PBS debuted Ken Burns‘s The Roosevelts: An Intimate History last month, and booked a $6,000 ad in the October issue of Harper’s. A twelve-page critical essay by Eugenia Williamson titled “PBS self-destructs… and what it means for viewers like you” ran in this month’s issue of the magazine.

(Here’s a little taste: Beginning with a criticism of David Koch on the board of WGBH board, Williamson writes, “Today, the only special-interest group the [PBS] network clearly favors is the aging upper class: their tastes, their pet agendas, their centrist politics. . . . The present state of PBS is almost an inevitability, the result of structural deficiencies and ideological conflicts built in from the very start…. [It] caters to seniors seeking the news of the day presented in a way that doesn’t raise their blood pressure.”)

In the end, the ad didn’t run. Did PBS decide to pull ads after learning about this story?

At first, it sure seemed so: The New York Post broke the story on Sept. 25, reporting that PBS had “pulled ads from the November and December issues” over the critical article that ran in the magazine’s October issue. It reported that PBS had no comment.

On Sept. 29, Current.org, the online companion to the bi-weekly printed version of the news organ for public media, picked up the Post story. PBS again declined to comment.
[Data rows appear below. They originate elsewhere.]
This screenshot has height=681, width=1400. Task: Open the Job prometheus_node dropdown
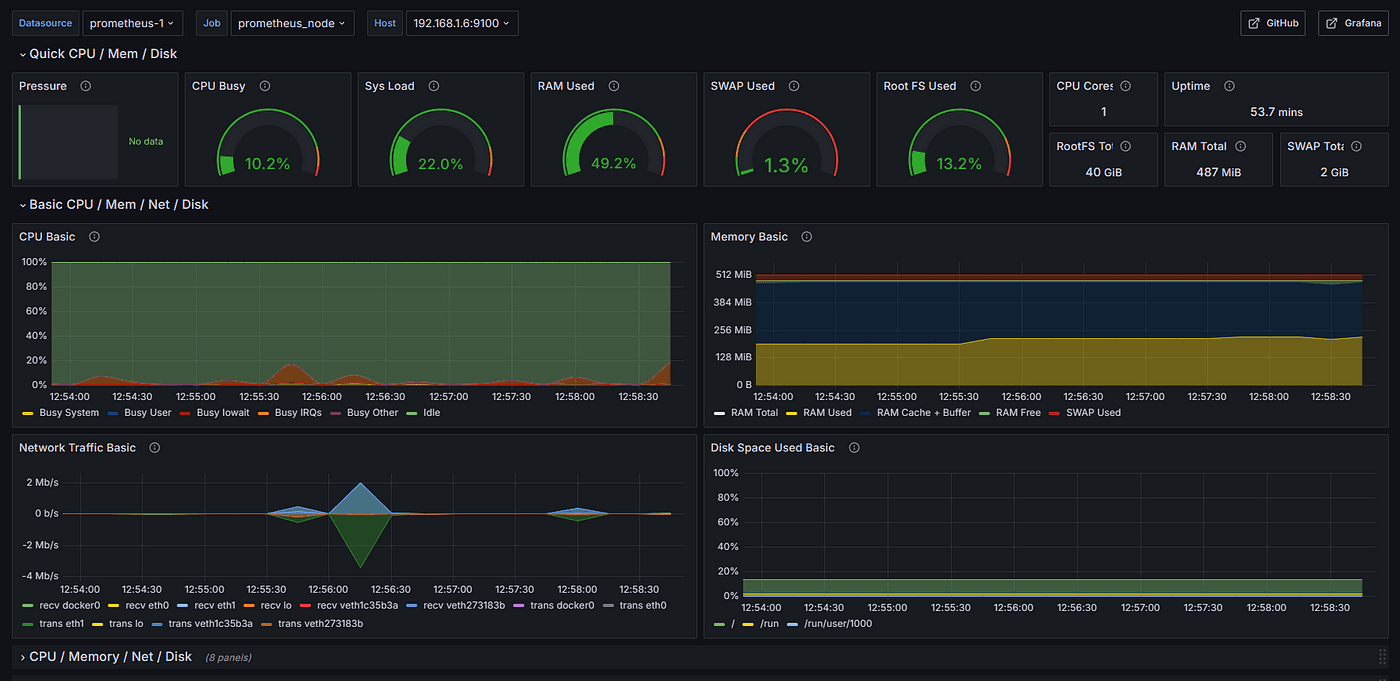click(292, 23)
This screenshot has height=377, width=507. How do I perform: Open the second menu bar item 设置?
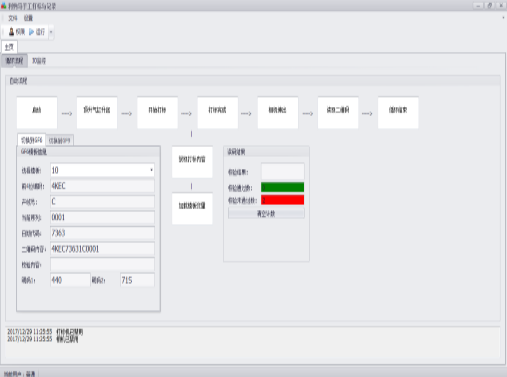[x=28, y=18]
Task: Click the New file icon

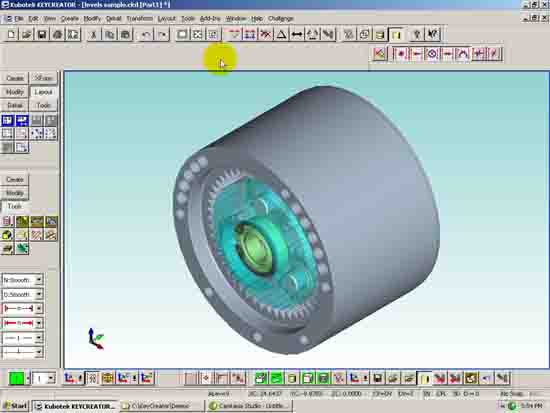Action: point(11,34)
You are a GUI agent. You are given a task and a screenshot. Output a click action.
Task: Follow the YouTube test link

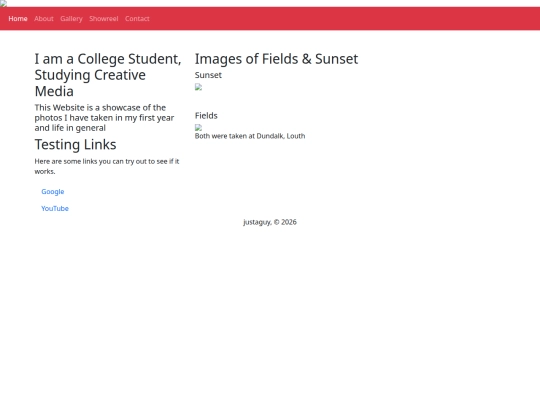(55, 208)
Then FAIR, on Sept. 30, headlined an article: “PBS Uses Advertising to Retaliate Against Critical Coverage.” It didn’t ask PBS for comment.
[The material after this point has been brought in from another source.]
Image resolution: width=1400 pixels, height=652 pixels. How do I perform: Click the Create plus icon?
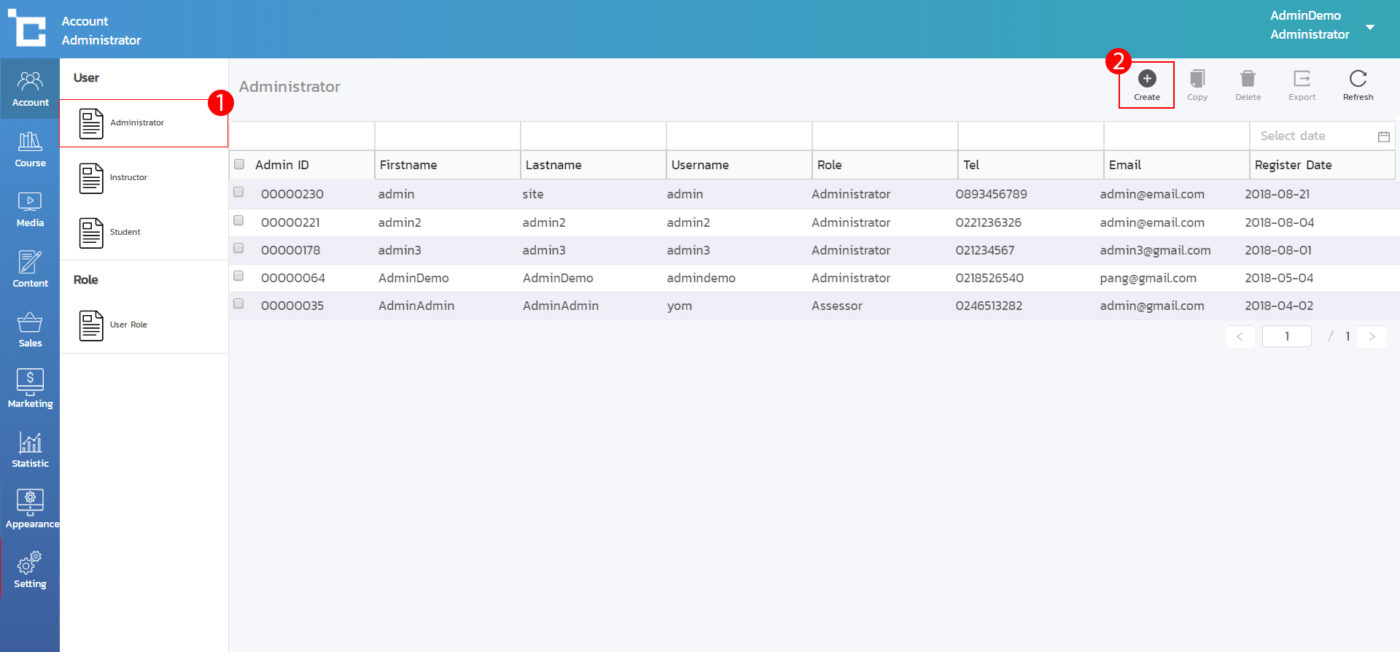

As the story began to circulate, a small number of viewers wrote to me about the ads, not the essay. “This apparent act of retribution seems at odds with the principles of dialogue and debate that should be the foundation of a public service media organization like PBS,” wrote Brant Olson of San Rafael, Calif.David Uberti of Columbia Journalism Review adds:

Pulling advertisements is an age-old tactic for businesses facing media criticism to seek retribution. But in the case of PBS, which exists in part as a way to limit commercial influence on educational television, doing so just feeds into writer Eugenia Williamson’s thesis — that the idealistic, Great Society-era initiative often behaves more like a corporate or political organism.

An important detail: a full-page ad for The Roosevelts did run in the September issue of Harper’s, closer to the debut of the series on September 14 (and the DVD on September 16).

However, the October issue of Harper’s went online on September 11, just days before the show aired. The print edition arrived with subscribers that week, too. The timing was just generally terrible, and it sounds like a communication issue within Harper’s. (Somebody’s up against Big Bird.)

Beth Hoppe, the chief programming executive at PBS, responded with a correction–er, “talking points”–listing only one factual error (about a small staff change) but the omission of how many Peabody Awards and Emmys PBS had won. PBS’s ombudsman Michael Getler discussed Williamson’s essay and the decision to pull the ads earlier this month.

Kirsten Reach is an editor at Melville House.